The Oracle At The Intersection

This week is a big week for PYMNTS.com as they will play host to their annual Innovation Project. It is an annual pilgrimage I look forward to every year. I have had the great privilege of serving as an IP judge for the last three years.

As a card carrying payments geek, I get excited about what IP brings to the forefront of the mash-up that is social/mobile/banking/retail/platform commerce/payments. A quote from one of my favorite book by Norman Maclean is “eventually all things merge into one and a river runs through it.” I suppose the theme this week is “eventually all things merge into one – and Karen Webster and IP runs through it!”

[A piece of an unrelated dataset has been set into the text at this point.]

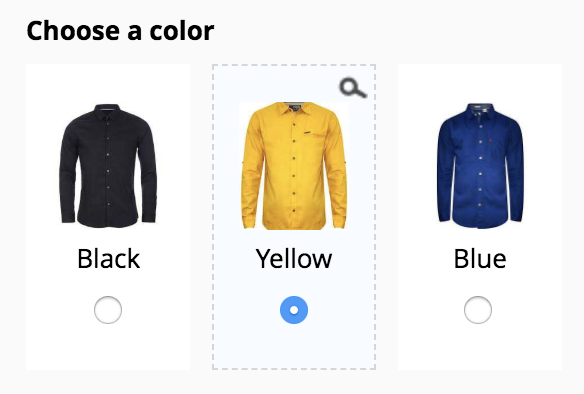Click empty area below Blue radio button

pyautogui.click(x=480, y=347)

In addition to the hours I spend evaluating the applicants for the Innovator Awards, I spend a good bit of time preparing for the event thinking my way through what I want to try to glean from the many mature/incumbent and emerging entities that attend. This year I kept getting pulled to a source that I didn’t expect. Warren Buffett’s annual letter to shareholders of Berkshire Hathaway.

How, you might ask, is a letter written for the last 51 years by a man who is well into his 80s who has built a behemoth conglomerate with the acquisition of a long ago defunct textile mill, relevant to IP? That is an incredibly fair question, and the answer is, because his letter mentioned Tinder (seriously, it did). Now in fairness, the Oracle did so in tongue-in-cheek (and worry not, Mrs. Buffett, he said he wasn’t ready for Tinder!), but the fact he mentioned this “matching” network and the context in which he did so says just how far we have all come.

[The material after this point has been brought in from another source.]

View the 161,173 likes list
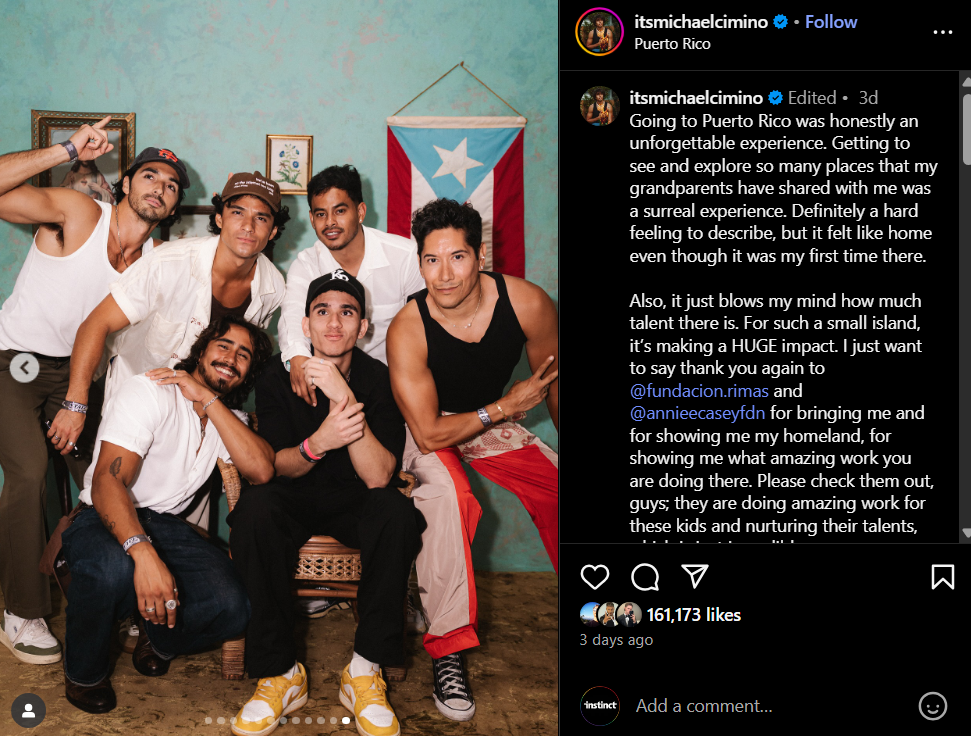(694, 615)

Mr. Buffett pointed out the enhanced productivity we all gain through technological advancement and that said improvement monumentally improves output and therefore standard of living. All true. The Oracle even gave a direct shoutout to Airbnb, recognizing that Airbnb supplemented a totally sold-out hotel market, but in fact lowered cost of attendance for shareholders.

Mr. Buffett is correct. Innovation is the engine of America. The business of America is business. Capitalism and innovation produce winners AND losers – sometimes big on both sides. But it is a model that ultimately enhances the quality of life for the aggregate better than any model known to mankind.

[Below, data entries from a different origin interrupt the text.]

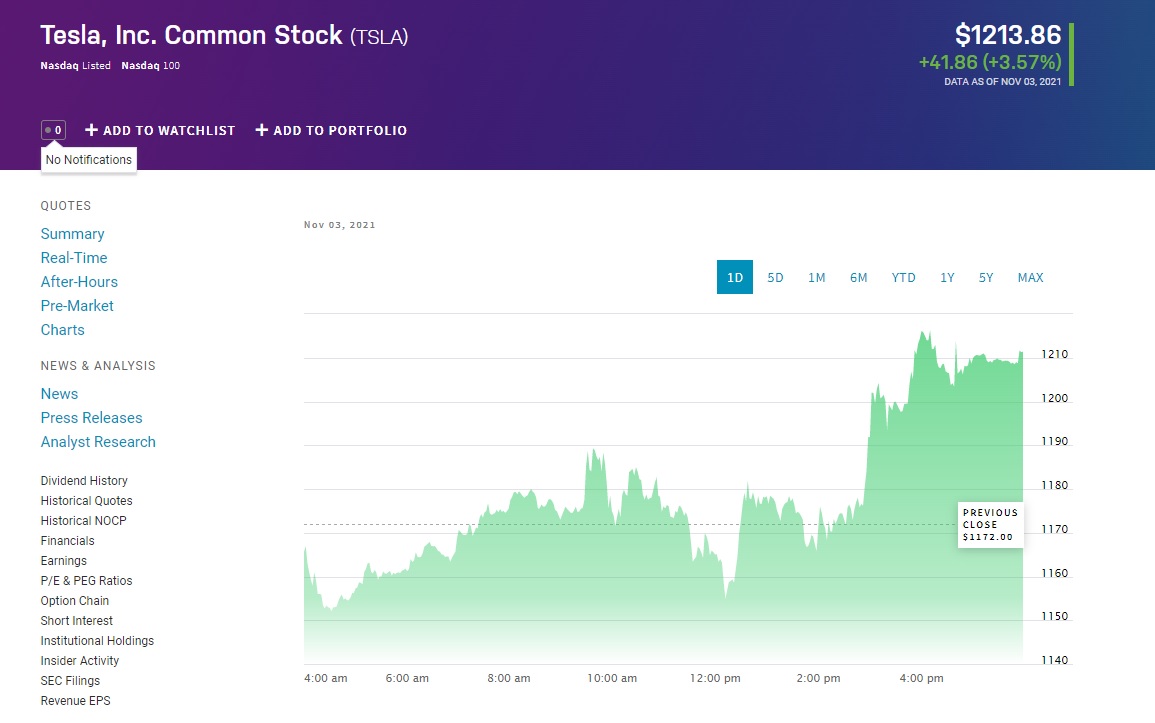Open the notifications bell counter
The height and width of the screenshot is (723, 1155).
tap(53, 130)
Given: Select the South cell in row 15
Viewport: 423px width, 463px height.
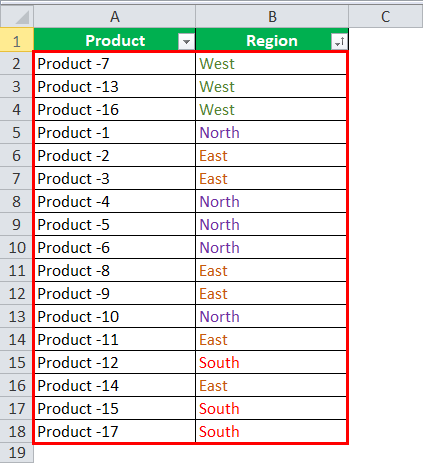Looking at the screenshot, I should (271, 363).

The intersection is here. Even the Oracle sees it. Shift happens – it is beautiful, painful and twisted, with the right amount of confusion. But the outcome is always better. And the power of the platform economy is going to be mesmerizing — and that is why I love this conference so much.

Our job? The job of the Oracle? America? Learn, innovate, invest and stay out of the way (all those attacking Uber, you hear me?).